> _Problem to solve_
Below are the records; count how many of their lines hold the string "every" and give the number alone.

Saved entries

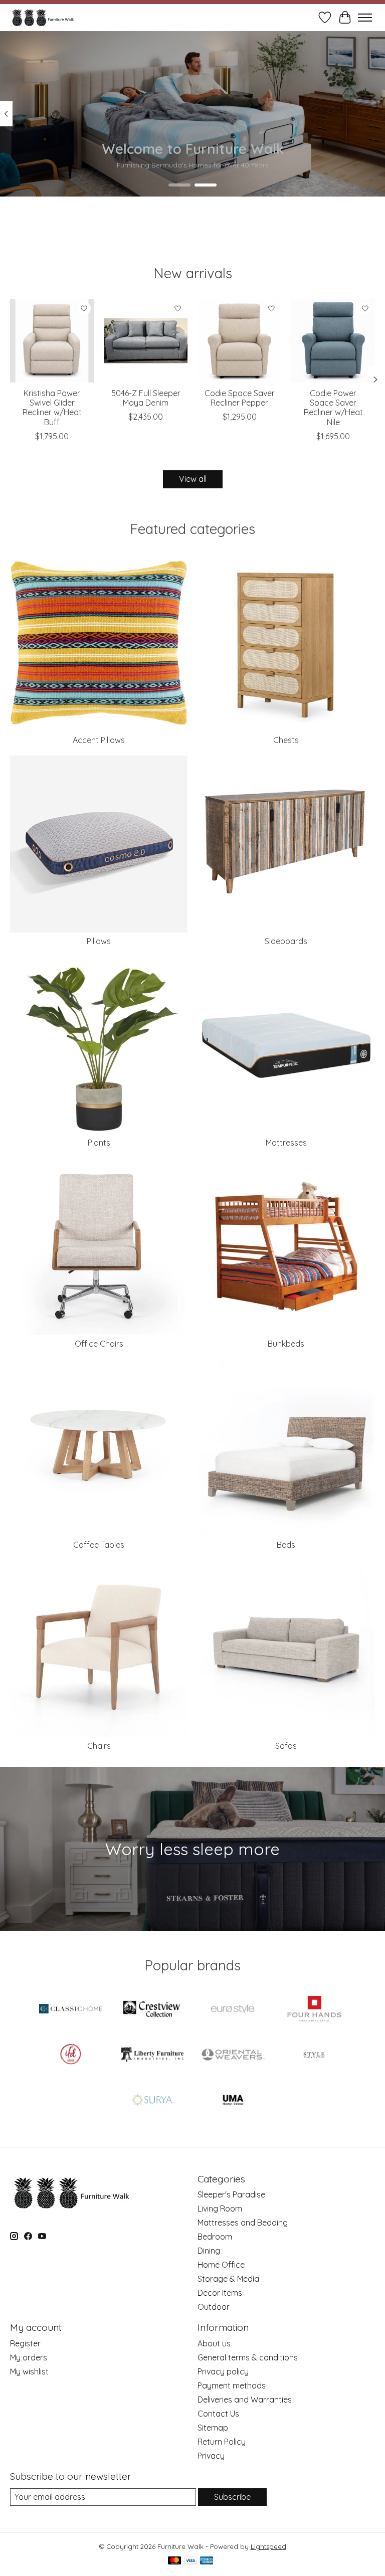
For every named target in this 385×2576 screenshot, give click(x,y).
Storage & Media (228, 2279)
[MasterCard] (174, 2561)
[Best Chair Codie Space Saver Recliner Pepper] (239, 341)
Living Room (220, 2208)
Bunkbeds (286, 1344)
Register (25, 2343)
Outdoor (214, 2307)
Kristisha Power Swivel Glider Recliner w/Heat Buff (52, 407)
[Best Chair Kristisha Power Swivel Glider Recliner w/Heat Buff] (52, 341)
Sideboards (286, 941)
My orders (28, 2357)
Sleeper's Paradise (231, 2194)
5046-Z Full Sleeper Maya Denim (145, 398)
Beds (286, 1545)
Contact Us (218, 2414)
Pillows (99, 941)
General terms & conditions (248, 2357)
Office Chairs (99, 1344)
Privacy (211, 2456)
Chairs (99, 1746)
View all (193, 479)
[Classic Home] (70, 2010)
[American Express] (206, 2561)
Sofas (286, 1746)
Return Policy (222, 2442)
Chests (286, 740)
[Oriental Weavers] (233, 2055)
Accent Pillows (99, 740)
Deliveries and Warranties (245, 2400)
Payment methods (232, 2385)
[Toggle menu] (365, 18)
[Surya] (151, 2101)
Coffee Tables (98, 1545)
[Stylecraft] (314, 2055)
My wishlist (29, 2371)
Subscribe (232, 2497)
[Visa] (190, 2561)
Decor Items (220, 2293)
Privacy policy (223, 2371)
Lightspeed (268, 2546)
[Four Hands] (314, 2010)
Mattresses (286, 1143)
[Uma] (233, 2101)
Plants (99, 1143)
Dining (209, 2251)
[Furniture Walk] (43, 17)
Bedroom (215, 2237)
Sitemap (213, 2428)
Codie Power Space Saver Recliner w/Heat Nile (333, 407)
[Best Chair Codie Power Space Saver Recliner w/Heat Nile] (333, 341)
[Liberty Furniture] (151, 2055)
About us (214, 2343)
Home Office (221, 2265)
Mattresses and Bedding (243, 2223)
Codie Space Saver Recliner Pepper (240, 398)
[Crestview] (151, 2010)
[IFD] (70, 2055)
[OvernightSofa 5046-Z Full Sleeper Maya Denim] (145, 341)
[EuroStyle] (233, 2010)
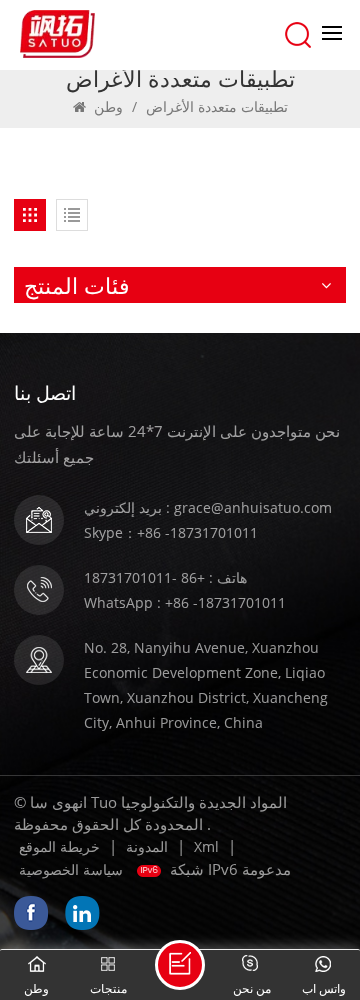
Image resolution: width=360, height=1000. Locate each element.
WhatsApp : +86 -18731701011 (185, 602)
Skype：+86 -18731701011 (171, 532)
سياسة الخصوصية (71, 869)
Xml (206, 846)
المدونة (147, 846)
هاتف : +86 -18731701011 (165, 577)
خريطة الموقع (59, 846)
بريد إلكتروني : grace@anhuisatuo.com (208, 507)
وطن (108, 106)
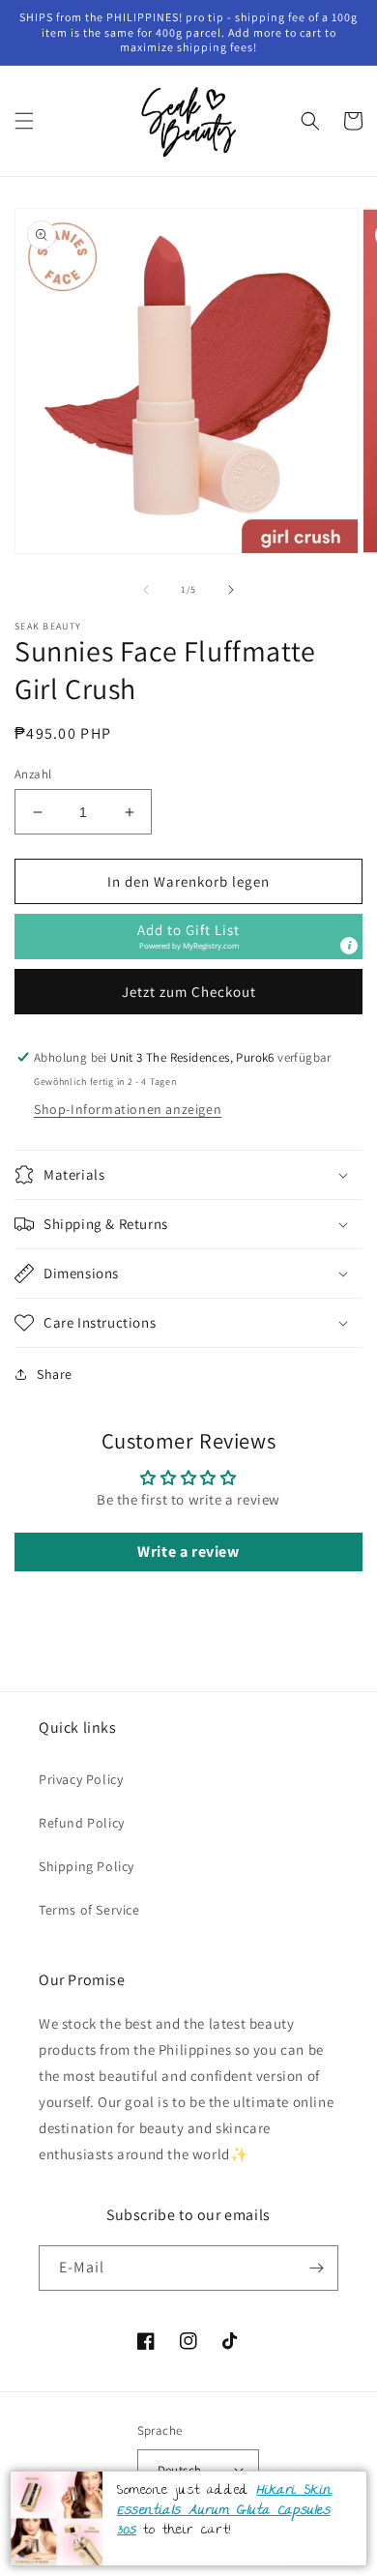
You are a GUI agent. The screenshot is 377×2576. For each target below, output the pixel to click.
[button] (24, 121)
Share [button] (54, 1374)
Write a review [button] (188, 1551)
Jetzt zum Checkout (189, 991)
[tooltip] (349, 945)
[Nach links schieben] (146, 590)
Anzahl (32, 774)
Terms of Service (89, 1909)
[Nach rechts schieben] (231, 590)
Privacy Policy (81, 1779)
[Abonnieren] (316, 2268)
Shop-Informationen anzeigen (127, 1109)
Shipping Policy (86, 1866)
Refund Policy (82, 1822)
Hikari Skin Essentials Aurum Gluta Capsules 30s (224, 2510)
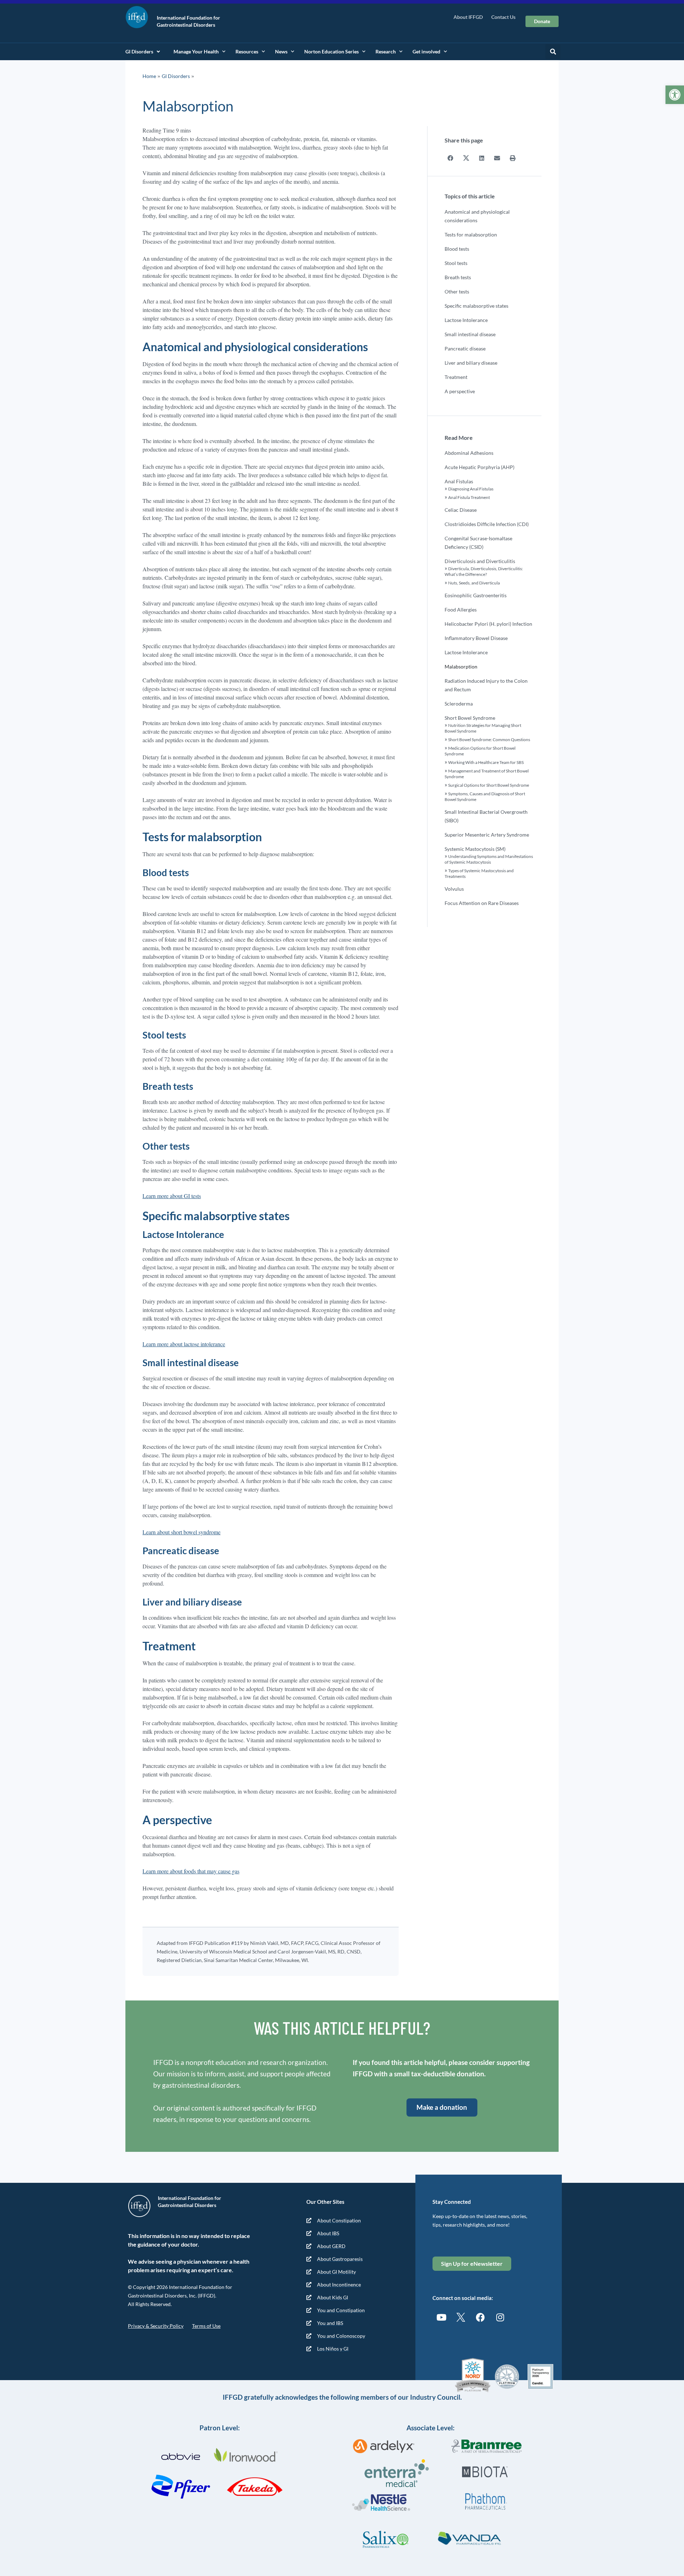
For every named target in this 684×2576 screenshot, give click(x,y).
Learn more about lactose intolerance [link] (183, 1344)
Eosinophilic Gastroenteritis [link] (476, 595)
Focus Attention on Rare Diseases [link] (482, 903)
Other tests (457, 291)
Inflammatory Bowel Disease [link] (476, 638)
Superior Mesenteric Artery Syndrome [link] (487, 835)
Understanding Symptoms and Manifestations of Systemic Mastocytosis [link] (489, 859)
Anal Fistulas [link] (459, 481)
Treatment (456, 377)
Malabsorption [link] (461, 666)
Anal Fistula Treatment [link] (469, 497)
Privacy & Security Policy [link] (155, 2326)
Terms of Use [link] (206, 2326)
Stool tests (456, 263)
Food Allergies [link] (461, 610)
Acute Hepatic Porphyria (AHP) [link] (479, 467)
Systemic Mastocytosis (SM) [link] (475, 849)
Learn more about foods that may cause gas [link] (190, 1871)
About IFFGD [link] (468, 17)
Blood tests (457, 249)
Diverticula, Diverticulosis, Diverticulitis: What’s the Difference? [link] (484, 571)
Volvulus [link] (454, 889)
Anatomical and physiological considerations (477, 216)
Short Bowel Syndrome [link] (470, 718)
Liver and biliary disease (471, 363)
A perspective (460, 391)
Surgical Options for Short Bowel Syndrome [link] (488, 785)
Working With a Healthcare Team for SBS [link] (486, 762)
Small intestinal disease (470, 334)
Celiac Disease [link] (461, 510)
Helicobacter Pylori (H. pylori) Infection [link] (488, 624)
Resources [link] (246, 51)
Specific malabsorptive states (476, 306)
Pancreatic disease (465, 348)
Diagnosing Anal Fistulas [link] (470, 488)
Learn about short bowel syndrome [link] (181, 1532)
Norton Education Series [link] (331, 51)
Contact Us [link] (503, 17)
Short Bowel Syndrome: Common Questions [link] (489, 739)
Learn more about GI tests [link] (171, 1195)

> _Answer space_
2